O kit anti-homofobia anunciado pelo MEC é uma estratégia que pode contribuir para essa superação. Toda disponibilização de material adequado para esclarecer as pessoas em relação aos seus direitos, à cidadania, ao respeito aos direitos dos outros, ao combate à discriminação em geral, pode ajudar. E o objetivo do kit é esse. Há pessoas que não concordam, esse é um debate público que está presente inclusive na mídia. Mas um kit, seja esse ou outro, sem dúvida pode ser um instrumento útil.
Quais desafios o país ainda tem pela frente?
Os dois grandes direitos fundamentais de liberdade e igualdade (entendida como não discriminação) requerem uma mudança cultural. Exigem que se enfrente uma mentalidade arraigada na nossa sociedade. Infelizmente, tivemos e ainda temos muitos traços machistas. A própria perseguição a homossexuais infelizmente foi lei no Brasil por muito tempo, pelo menos até 1830. Essa mentalidade homofóbica continua. Desse modo, o primeiro desafio é uma mudança de mentalidade.
Outros desafios dizem respeito à capacitação do Estado para responder a essas questões. Quando pensamos na segurança pública, por exemplo, vemos que os agentes de segurança pública são essenciais para proteger os cidadãos contra a discriminação. Uma boa formação desses agentes para que tenham capacidade de exercer isso é um desafio. Assim como é um desafio a formação dos professores, especialmente na escola pública, para disseminar essa cultura democrática e respeitosa. Esses são alguns exemplos de grandes desafios.
A homofobia infelizmente ainda é muito recorrente no país. Vemos notícias de atos de violência explícita motivados pela discriminação em relação à orientação sexual. Recentemente houve episódios em São Paulo muito comentados. Essas coisas infelizmente são comuns. A homofobia é uma violência muito comum ainda no país.

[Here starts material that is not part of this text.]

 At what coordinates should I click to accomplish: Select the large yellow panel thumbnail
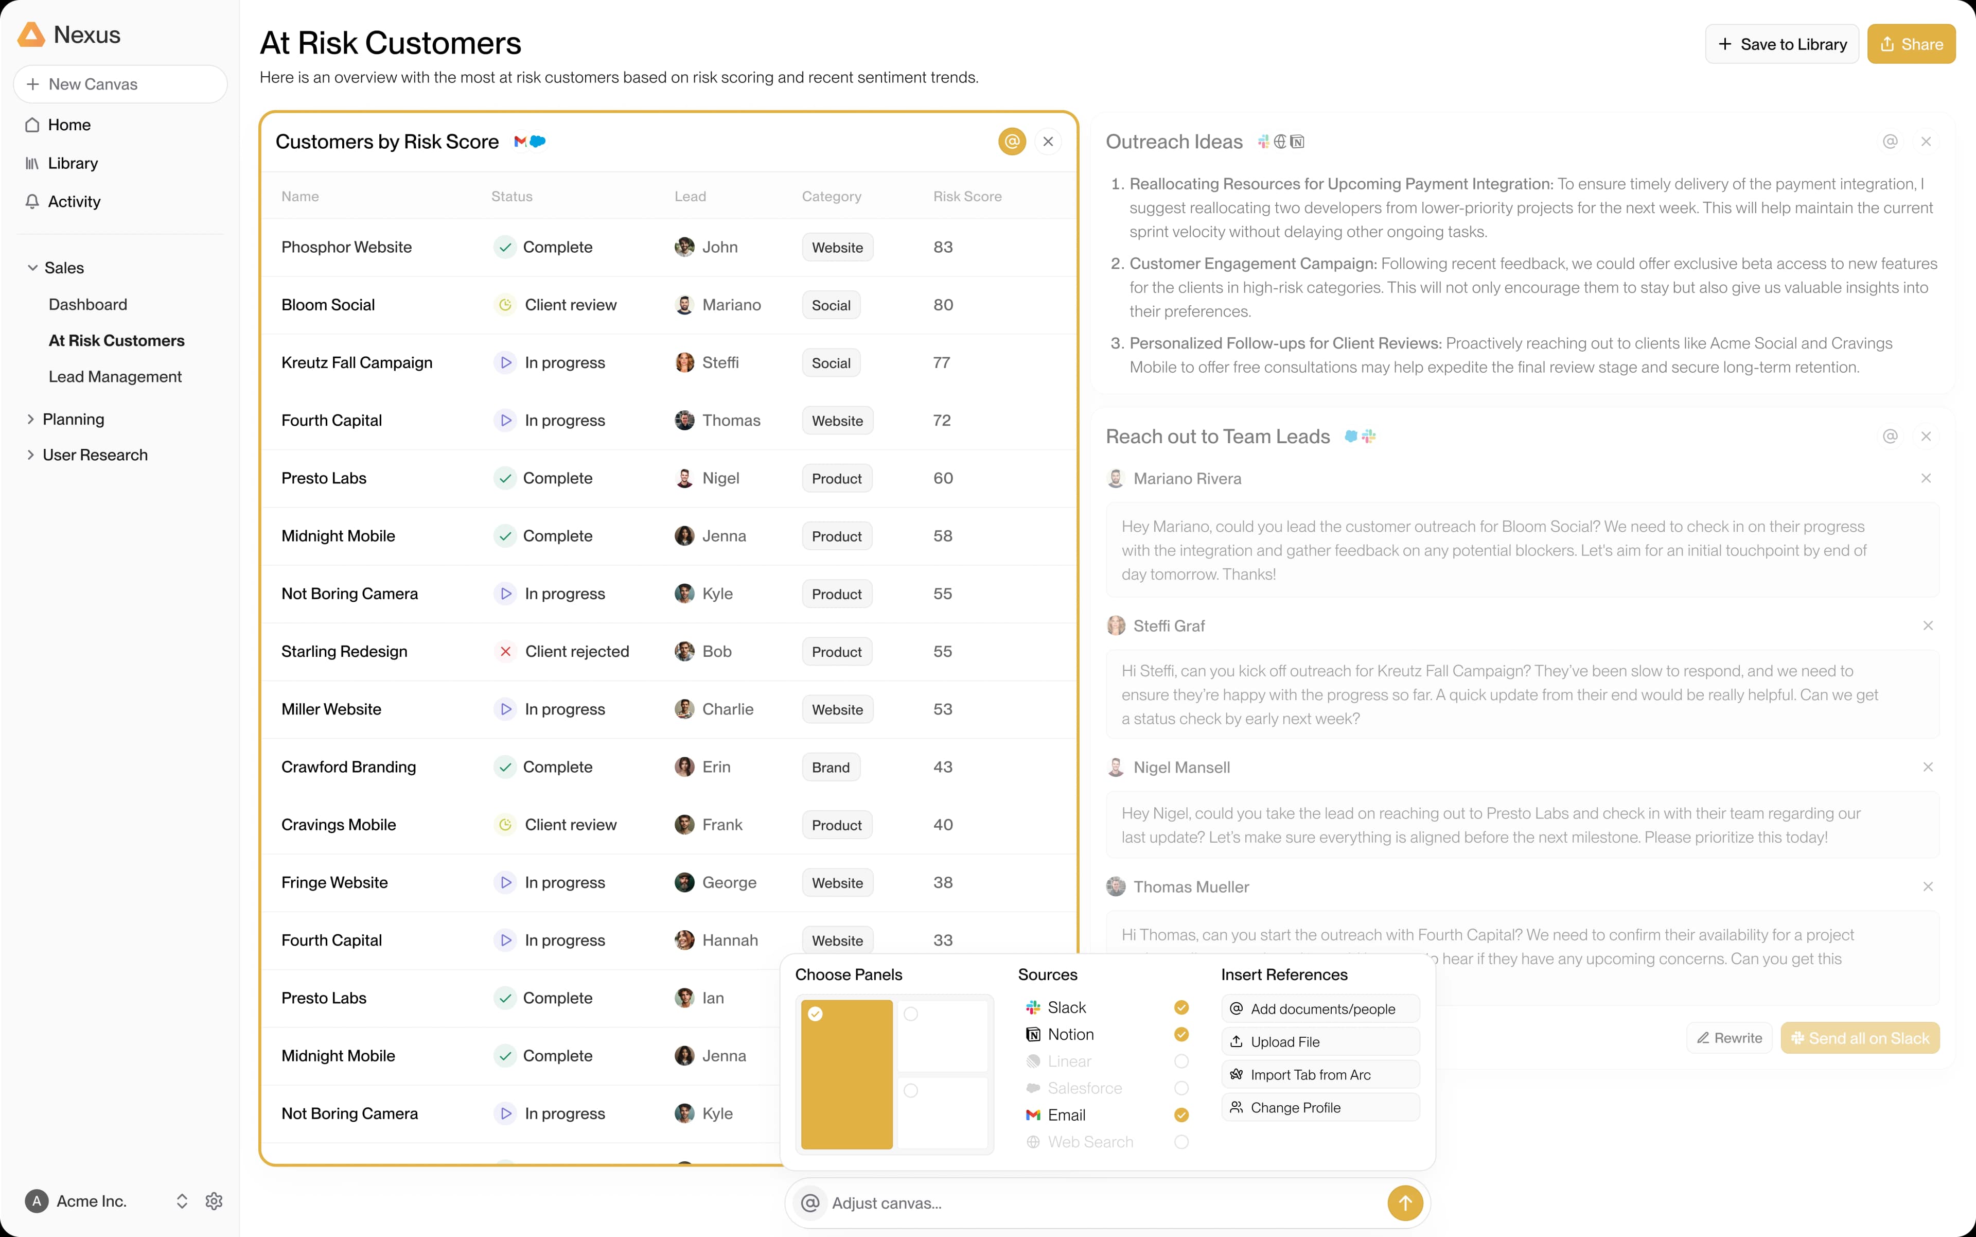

Quais as dificuldades encontradas no Brasil em relação à garantia de direitos humanos de modo geral?
Ainda temos grande desigualdade econômica no Brasil. Uma parcela significativa vive em condição de miséria. Isso compromete o respeito a vários direitos humanos. A própria liberdade fica limitada quando as condições materiais são muito deficientes. Só para dar um exemplo, ainda temos notícia de tortura indevidamente cometida por agentes de segurança pelo Brasil afora. Isso é muito grave. Temos também diferenças muito grandes no Brasil com base na raça. Esse é outro grande desafio. A violência contra a mulher é também muito presente na nossa realidade. Isso chama atenção de como ainda são violados os direitos humanos no país e de como os desafios são grandes.
Qual sua avaliação do PNDH-3?
Falando em termos gerais, esse é mais um plano importante e necessário para dar diretrizes de como o Estado deve agir na proteção de direitos humanos. Acredito que cada plano tem sido mais detalhado e tem se beneficiado da experiência do anterior. Nesse sentido, é um passo avante que demos no Brasil.